Part of Advances in Neural Information Processing Systems 35 (NeurIPS 2022) Main Conference Track
Kang-Jun Liu, Masanori Suganuma, Takayuki Okatani
Recent non-contrastive methods for self-supervised representation learning show promising performance. While they are attractive since they do not need negative samples, it necessitates some mechanism to avoid collapsing into a trivial solution. Currently, there are two approaches to collapse prevention. One uses an asymmetric architecture on a joint embedding of input, e.g., BYOL and SimSiam, and the other imposes decorrelation criteria on the same joint embedding, e.g., Barlow-Twins and VICReg. The latter methods have theoretical support from information theory as to why they can learn good representation. However, it is not fully understood why the former performs equally well.
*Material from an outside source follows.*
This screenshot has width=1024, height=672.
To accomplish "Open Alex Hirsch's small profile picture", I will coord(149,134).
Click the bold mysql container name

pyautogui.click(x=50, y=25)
In this paper, focusing on BYOL/SimSiam, which uses the stop-gradient and a predictor as asymmetric tricks, we present a novel interpretation of these tricks; they implicitly impose a constraint that encourages feature decorrelation similar to Barlow-Twins/VICReg. We then present a novel non-contrastive method, which replaces the stop-gradient in BYOL/SimSiam with the derived constraint; the method empirically shows comparable performance to the above SOTA methods in the standard benchmark test using ImageNet. This result builds a bridge from BYOL/SimSiam to the decorrelation-based methods, contributing to demystifying their secrets.